Problems are less severe than you paint them. (Score:5, Informative)
Getting to another star system would require near-C travel, but getting to other planets certainly doesn't. Chemical rockets can get just about anywhere in the inner solar system in a couple of years, and anywhere in the outer solar system within about five years.
Use an ion drive, and you can get just about anywhere within 1-2 years.
Sure, you won't be commuting to Mars for the weekend, but this is certainly good enough for colonization and trade. Think back to the old days of wooden ships on Earth.
Second humans are really not meant to be put in space. We need to adapt, and we need to adapt in a serious way. Most of our body is made up of this little molecule H2O, and we need lots of it to survive. Water is not easy to get in space! Food is another problem. Another is that the human bonestructure degenerates in space.
Humans aren't going to change their basic structure. We can, however, build contained environments that can support us.
Water isn't a problem. We already have water-reclamation systems that are perfectly efficient (we just don't use them because they're expensive). Your ship is air- and water-tight - you won't lose any mass to space.
If you have a big enough ship, food isn't a problem - grow it the old-fashioned way. Or stockpile a year's worth of army rations (this will take mass, but not an unmanageable amount of mass; it's just probably cheaper to grow food).
Gravity similarly isn't a problem. You can either live with bone degeneration, or you can connect two ship parts with a long cable and spin them to get a wonderful simulation of gravity and avoid all zero-g related health problems.
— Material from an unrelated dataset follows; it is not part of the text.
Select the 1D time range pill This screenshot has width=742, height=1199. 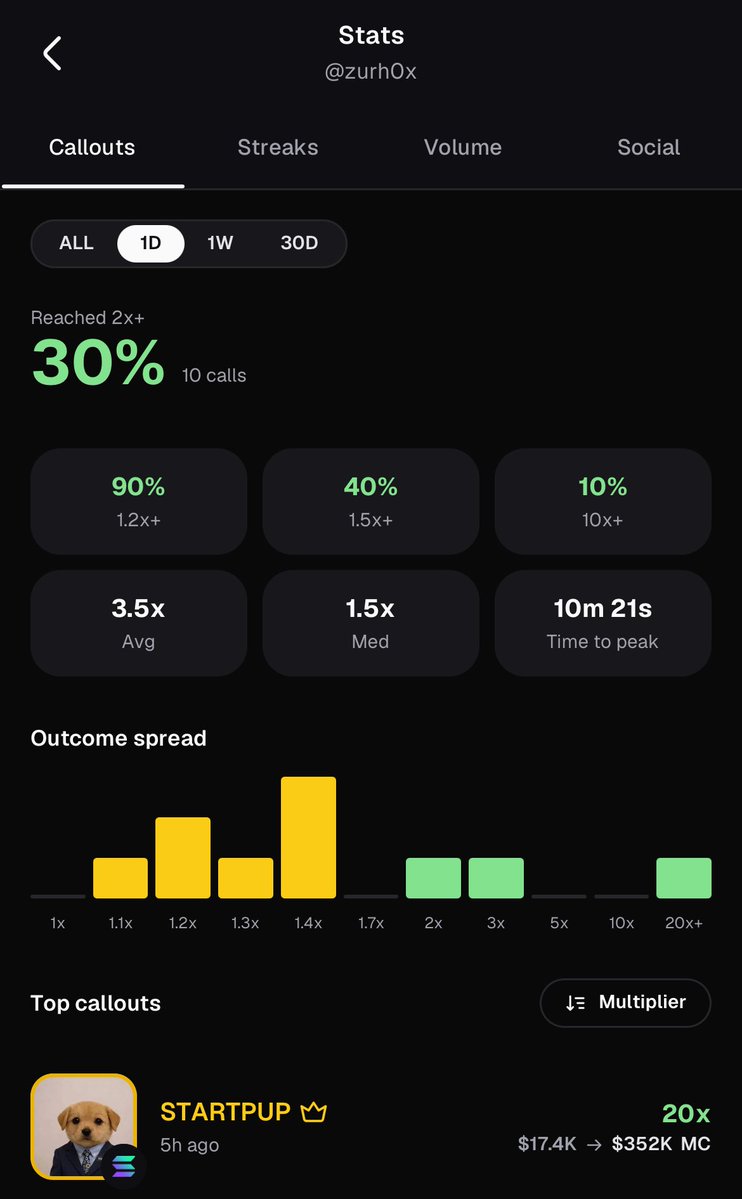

In summary, I don't think we need any new magical technology for in-system space travel. We have pretty much everything we need already.
Re:Looping orbits? (Score:3, Informative)
All orbits are elliptical, anyway.
Actually, orbits are only elliptical around isolated, spherically symmetric objects in Newtonian gravity. Planets are neither isolated, nor spherically symmetric, and gravity is not Newtonian :-) In the real universe, planets are approximately oblate spheroids with "small" surface ripples, like mountains, valleys, etc, which result in radial variations that make individual orbits look like "wavy ellipses" (which is actually a major source of systematic error in the GPS system that needs to be regularly corrected); further, the non-Newtonian nature of gravity (read General Relativity) causes orbits, even around perfectly symmetrical objects, to not close into ellipses, but to precess with time. And there are all sorts of other effects that you need to worry about (other planets, the sun, atmospheric drag, etc. etc. etc.) that further modify the orbit of spacecraft, guaranteeing that they're orbits won't actually look anything like ellipses on all but an "average basis" over a few orbital periods.